Hong Kong’s New Pollution Index Shows Very High Health Risk
Hong Kong warned residents to reduce time spent outdoors under a new air-quality monitoring system implemented yesterday as the city seeks to counter criticism it’s not doing enough to combat pollution.
A roadside monitoring station in Causeway Bay reported air quality of 10 on a 10-point scale as of 2 p.m. local time, signaling “very high” health risks, according to the city’s air-quality health index website. When readings exceed the highest level, it triggers “serious” warnings and calls for children and elderly to stay indoors.
The new system, which calculates health risks based on ozone, nitrogen dioxide, sulfur dioxide and particulate matter that may be inhaled, is the first change to how Hong Kong gauges air quality since 1987 and comes as Chief Executive Leung Chun-ying has pledged to make curbing smog a priority.
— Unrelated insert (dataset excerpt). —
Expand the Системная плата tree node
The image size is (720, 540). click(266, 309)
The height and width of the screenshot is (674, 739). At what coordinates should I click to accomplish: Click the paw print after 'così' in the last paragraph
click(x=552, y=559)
Beijing and other Chinese cities also introduced new monitoring systems starting in 2012 after criticism that authorities weren’t doing enough to control pollution.
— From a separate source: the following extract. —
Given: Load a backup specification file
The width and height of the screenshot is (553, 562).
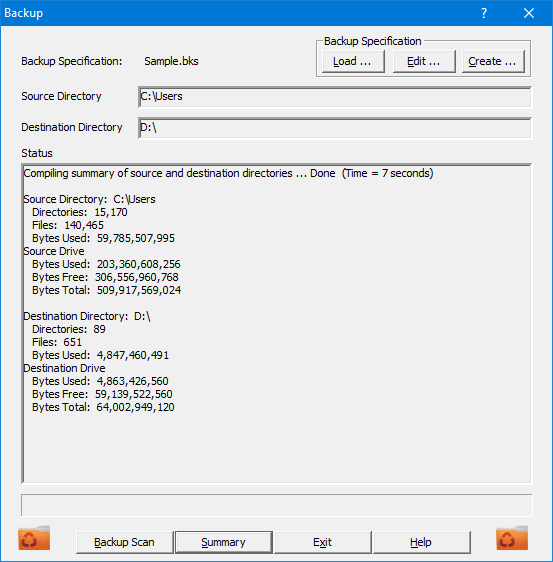Looking at the screenshot, I should tap(353, 62).
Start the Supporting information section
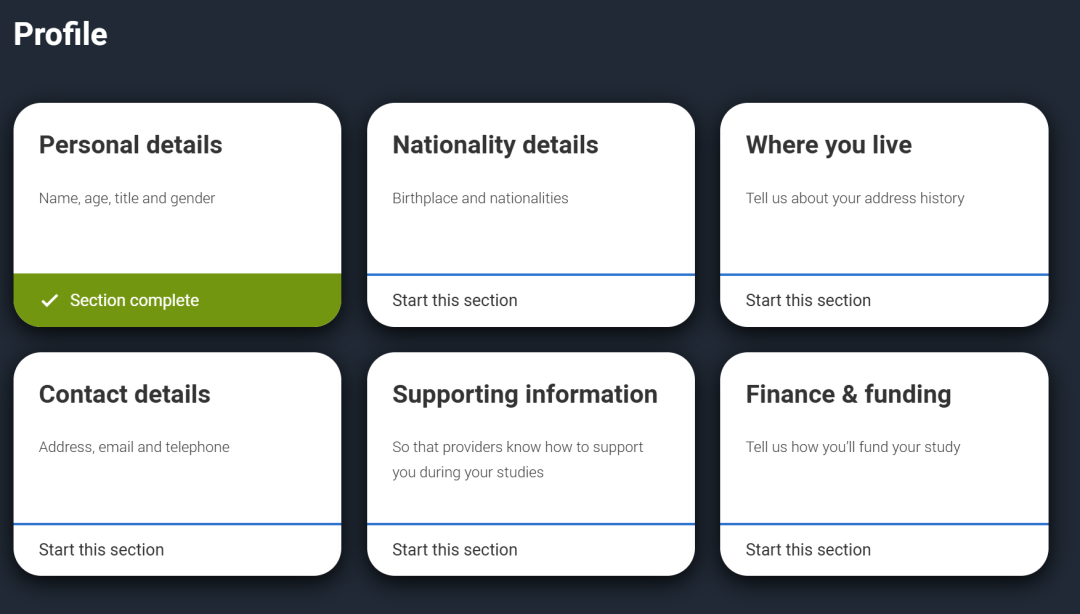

“This new index offers little help to improve the air, it’s only a standard,” Kwong Sum-yin, chief executive officer at Clean Air Network, a non-profit advocacy group, said by phone today. “We really need to see the government implement more measures and take quicker action.”
Air pollution in Hong Kong has worsened since 2007 as a result of factory production across the border in China’s Pearl River Delta region and tens of thousands of vehicles running diesel engines within the city.
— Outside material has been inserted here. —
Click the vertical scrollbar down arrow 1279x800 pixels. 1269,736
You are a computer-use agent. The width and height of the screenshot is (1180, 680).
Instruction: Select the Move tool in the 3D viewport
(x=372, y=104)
Groups including the European Chamber of Commerce have urged the government to take “immediate action” to eliminate buses and trucks that don’t meet higher environmental standards. Pollution challenges Hong Kong’s competitiveness, the American Chamber of Commerce President Richard Vuylsteke said in August.
The government this year pledged HK$12 billion ($1.5 billion) in subsidies to replace old diesel vehicles gradually and limit their life-span to battle smog.
“Although the government has implemented policies to replace old vehicles, it hasn’t happened yet,” Kwong said. “In a few years’ time, maybe we can see the difference.”
Readings for particles smaller than 2.5 micrograms in diameter known as PM2.5 pollution, which pose the greatest risk to health, were 93.2 micrograms per cubic meter at the Causeway Bay station. That’s almost four times the World Health Organization recommendation for 24-hour exposure of no more than 25.
Pollution in some Chinese cities has reached much higher levels. In January, Beijing suffered its worst bout of bad air with peak PM2.5 readings exceeding 800 micrograms per cubic meter. Shanghai saw record levels of smog earlier this month, forcing flight cancellations and prompting the government to issue warnings to keep children indoors and order vehicles off the road. PM2.5 levels in Shanghai reached 602.2 on Dec. 6.